Stored data:
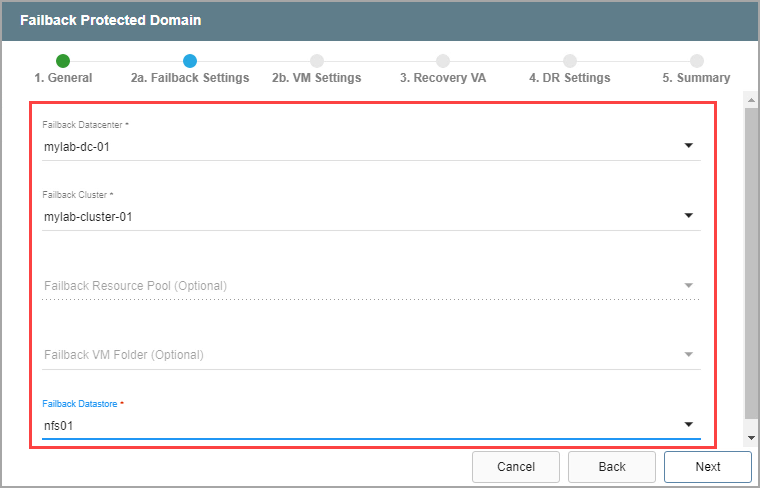
Task: Open the Failback Cluster dropdown arrow
Action: [x=688, y=215]
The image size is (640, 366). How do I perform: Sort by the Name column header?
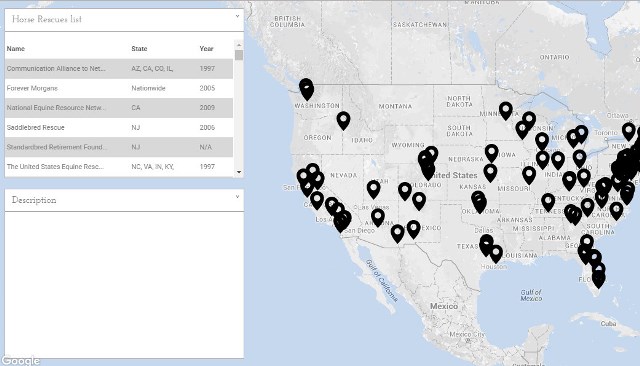pos(16,49)
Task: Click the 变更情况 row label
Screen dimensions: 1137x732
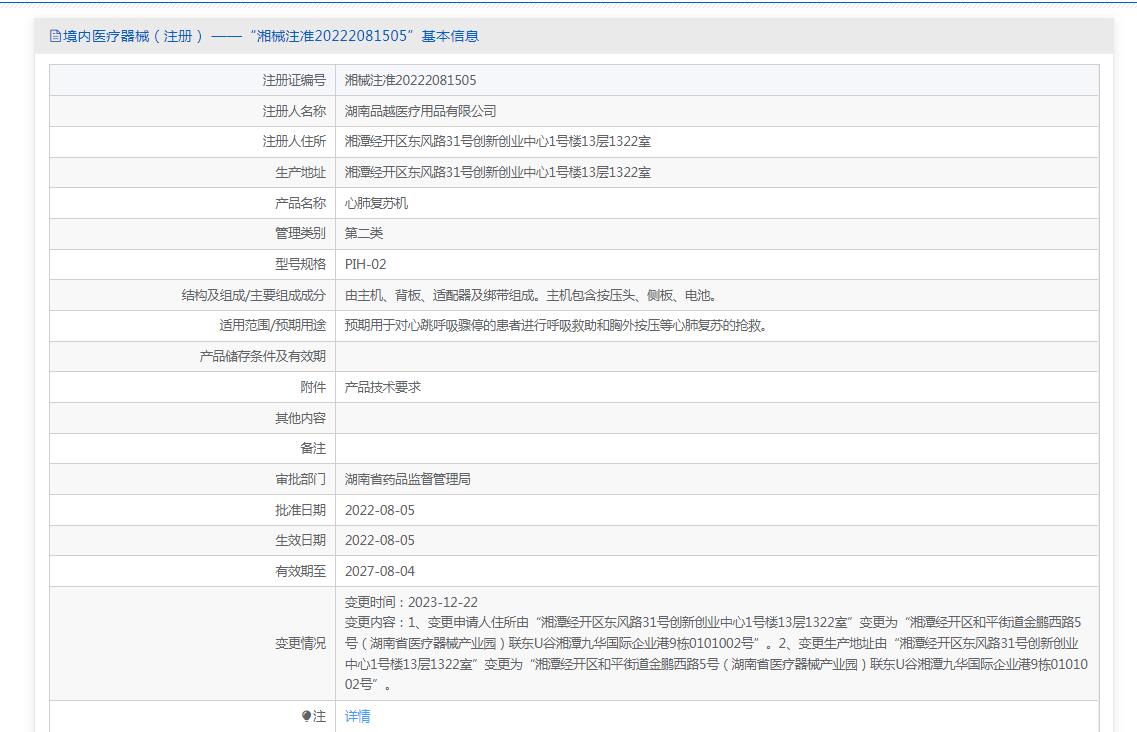Action: pos(300,643)
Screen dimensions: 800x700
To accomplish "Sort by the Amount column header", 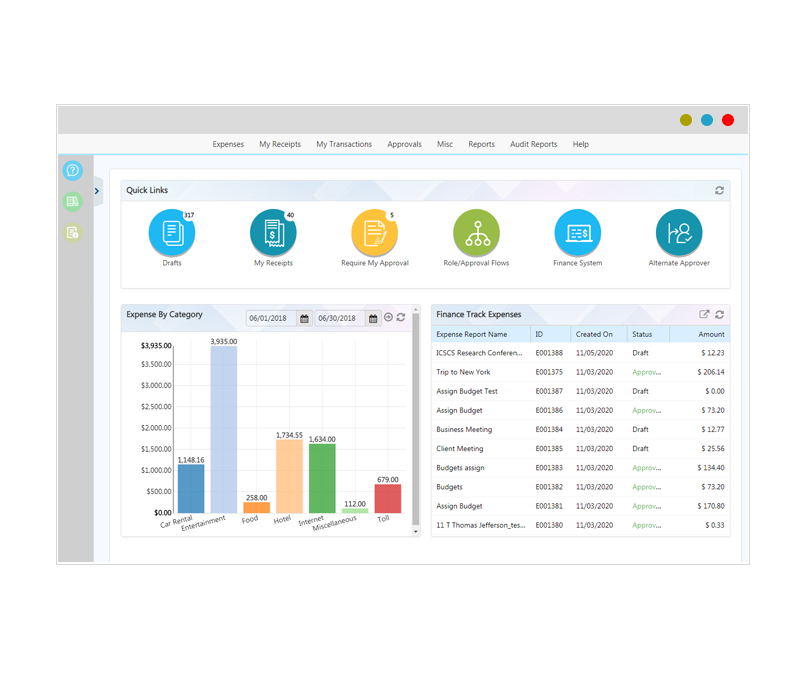I will [x=711, y=334].
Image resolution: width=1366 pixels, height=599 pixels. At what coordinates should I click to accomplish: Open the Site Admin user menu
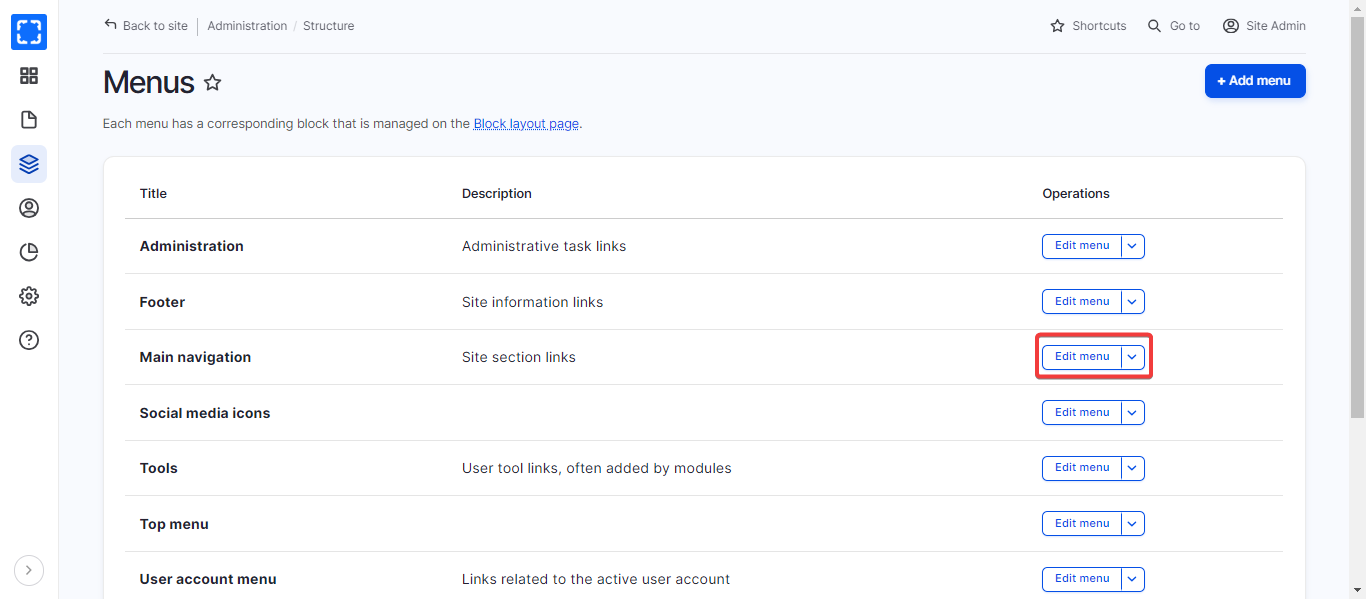coord(1264,26)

→ TASK
Could you write out again, exactly, the lines from the line containing "Image resolution: width=1366" through the last line of the records above? Leave out the pictures.

→ EXERCISE SOLUTION
Image resolution: width=1366 pixels, height=599 pixels. At what coordinates should I click to accomplish: Open the Site Admin user menu
coord(1264,26)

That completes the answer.